Stated exercise A: Reproduce the passage of the essay on nuclear arms and political realism that opens with the words containing "Indeed, the unilateral" and closes with "of nuclear bombs.".

Text block:

Indeed, the unilateral possession of the nuclear bomb can make a nation vulnerable.  If the Iranians retaliate against an Israeli attack by raining missiles with conventional warheads–which they have– on Dimona (which they have already implied they would), where the Israelis developed and probably keep a good part their formidable nuclear arsenal, they can reactivate much, perhaps even all, of Israel with the fallout from Israeli installations.  It is a major reason, but scarcely the only one, why the former heads of Israeli intelligence oppose a war with Iran.  And if Israel knows the Iranians can retaliate with nuclear weapons—even one would create havoc on such a small country—then it is likely to be far less inclined to attack with its large number of nuclear bombs.

With the world becoming more dangerous, what can we do?  The first priority is to employ realism and reason to confront the status quo we face, not a priori deductions that please us but avoid the complexity of the situation that now confronts us in the economic, military, and ideological domains.  We may not like the reality of living in a world full of enigmas and dilemmas which are not easily solved, but comforting illusions have been tried in the past and failed — badly.  We live in a period where dealing with problems cannot be based on illusions—which has been tried in the form of all concepts of inevitable progress, Marxism included. And failed.  We cannot stamp out injustice by wishing it away with mythical assumptions about an inherently radical working class or the like.  That was tried, and it too proved incapable of transforming the status quo into something better. Two World Wars illustrate the extent to which we now live in an age of history full of dilemmas and disappointments.  In a word, comforting illusions are still illusions that change nothing and fail, and failure is now far too expensive and dangerous than ever as an option.

What I am saying makes for greater complexity in our analysis of the human experience.  Alas, reality is complex and nothing is to be gained by assuming it is simple or that all we have to do is lock hands together and make the evildoers cower.  But people who are evil have not given up easily in the past and they will not in the future.  Their real weakness is less our opposition to them than the fact that reality is as complex for them as for us and they have been unable to solve the mounting dilemmas and problems that they too confront. The world is becoming more complicated for us, the problems we have to solve more intractable and complex, but for them too—and they have the responsibility of governing a system that is becoming increasingly unmanageable.

Stated exercise B: In the records, rewrite the part from the line containing "You are a computer-use" through the end of the records, replacing "column header" with "row header" and leaving everything else unchanged. Return only those lines, without the pictures.

Rows of pointing data

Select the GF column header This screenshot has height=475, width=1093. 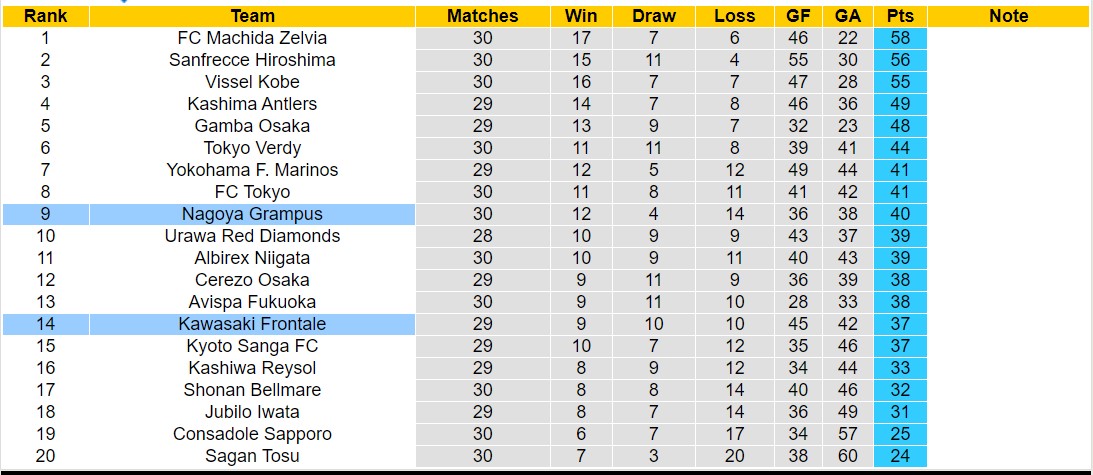click(798, 16)
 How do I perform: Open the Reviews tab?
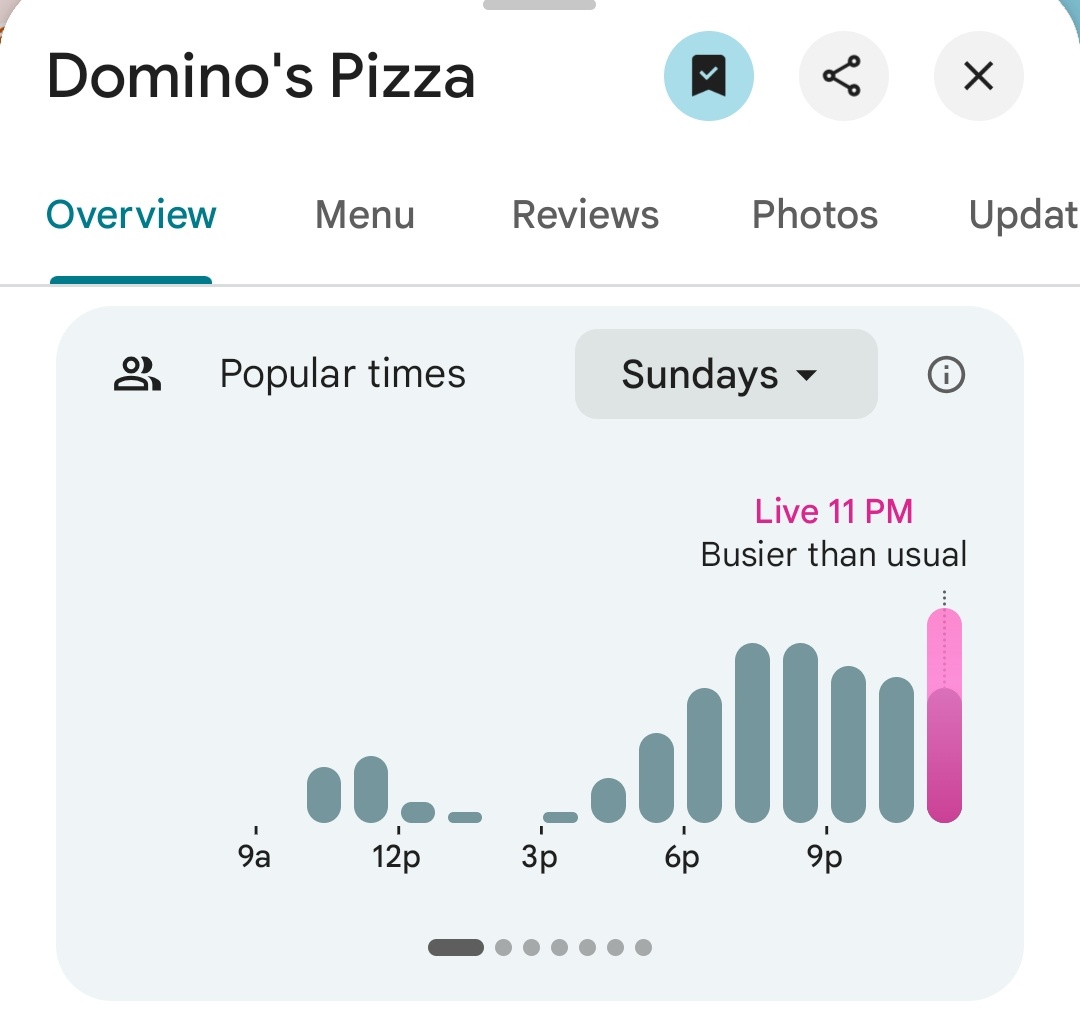585,215
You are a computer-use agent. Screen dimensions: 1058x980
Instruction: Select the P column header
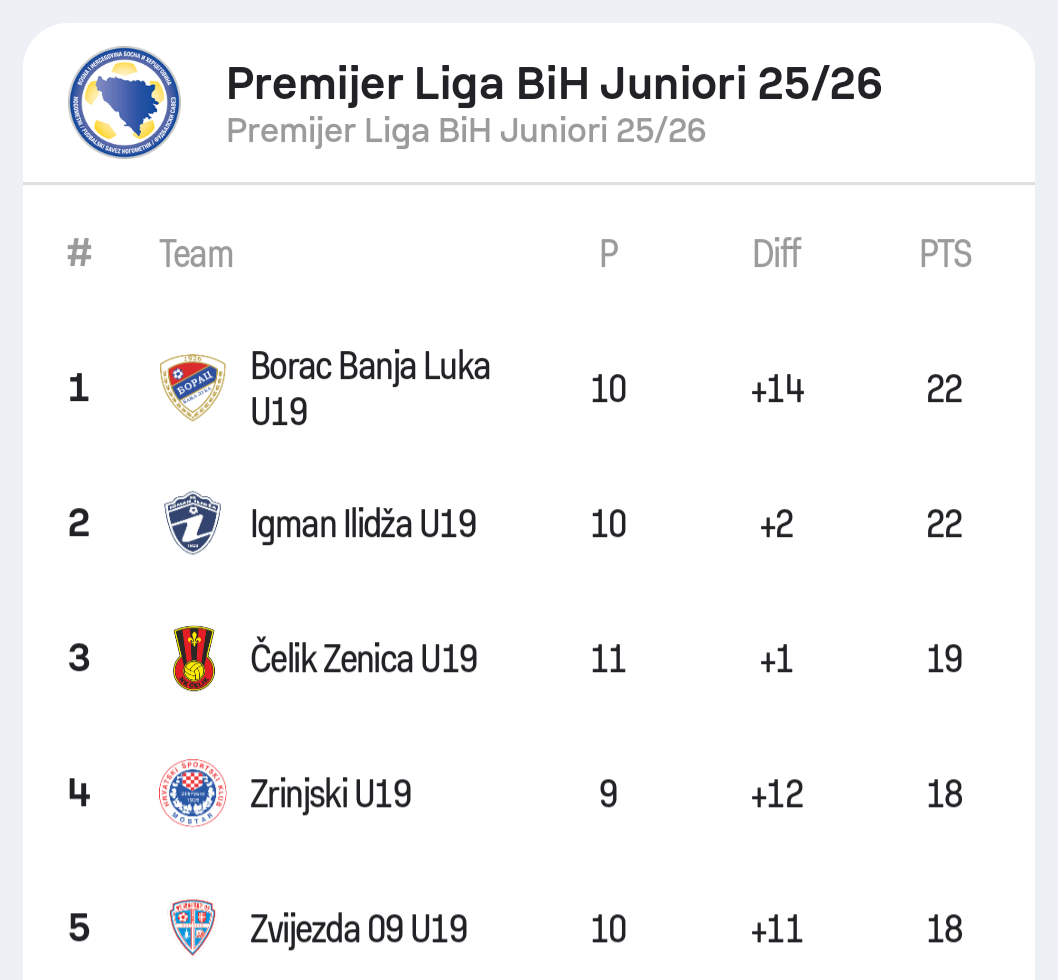607,254
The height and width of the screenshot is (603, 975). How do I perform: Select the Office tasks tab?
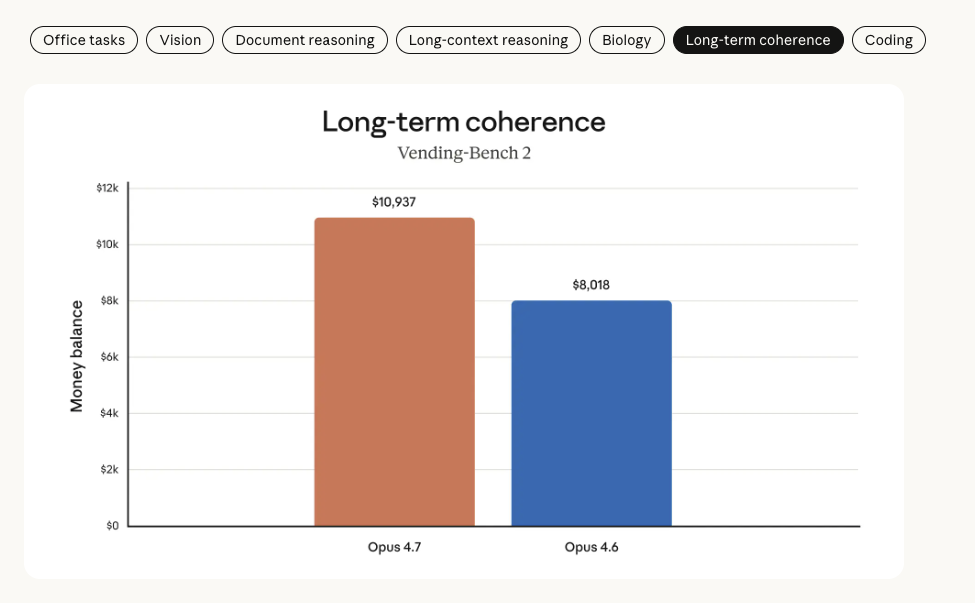pos(84,40)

Reply A:
Indeed, the unilateral possession of the nuclear bomb can make a nation vulnerable.  If the Iranians retaliate against an Israeli attack by raining missiles with conventional warheads–which they have– on Dimona (which they have already implied they would), where the Israelis developed and probably keep a good part their formidable nuclear arsenal, they can reactivate much, perhaps even all, of Israel with the fallout from Israeli installations.  It is a major reason, but scarcely the only one, why the former heads of Israeli intelligence oppose a war with Iran.  And if Israel knows the Iranians can retaliate with nuclear weapons—even one would create havoc on such a small country—then it is likely to be far less inclined to attack with its large number of nuclear bombs.

Reply B:
You are a computer-use agent. Screen dimensions: 1058x980
Instruction: Select the P row header
607,254
The height and width of the screenshot is (603, 975). How do I perform: Select the Office tasks tab?
pos(84,40)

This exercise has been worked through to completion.